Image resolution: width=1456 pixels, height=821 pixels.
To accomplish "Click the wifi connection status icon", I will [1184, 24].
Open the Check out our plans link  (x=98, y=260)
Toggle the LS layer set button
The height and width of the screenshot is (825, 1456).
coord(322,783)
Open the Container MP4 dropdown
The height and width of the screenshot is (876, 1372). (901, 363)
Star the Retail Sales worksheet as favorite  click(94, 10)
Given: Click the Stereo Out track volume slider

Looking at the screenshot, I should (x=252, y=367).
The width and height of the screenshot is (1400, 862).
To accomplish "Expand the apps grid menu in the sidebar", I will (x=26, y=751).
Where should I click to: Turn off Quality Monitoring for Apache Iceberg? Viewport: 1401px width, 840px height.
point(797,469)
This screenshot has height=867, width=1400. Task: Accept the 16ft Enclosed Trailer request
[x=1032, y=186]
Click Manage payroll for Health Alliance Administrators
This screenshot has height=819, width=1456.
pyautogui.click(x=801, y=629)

##############################

Work request — Filter the entries above down to the lines that hold the word "will", and copy those lines.

Your response —
To accomplish "Click the wifi connection status icon", I will [1184, 24].
To accomplish "Expand the apps grid menu in the sidebar", I will (x=26, y=751).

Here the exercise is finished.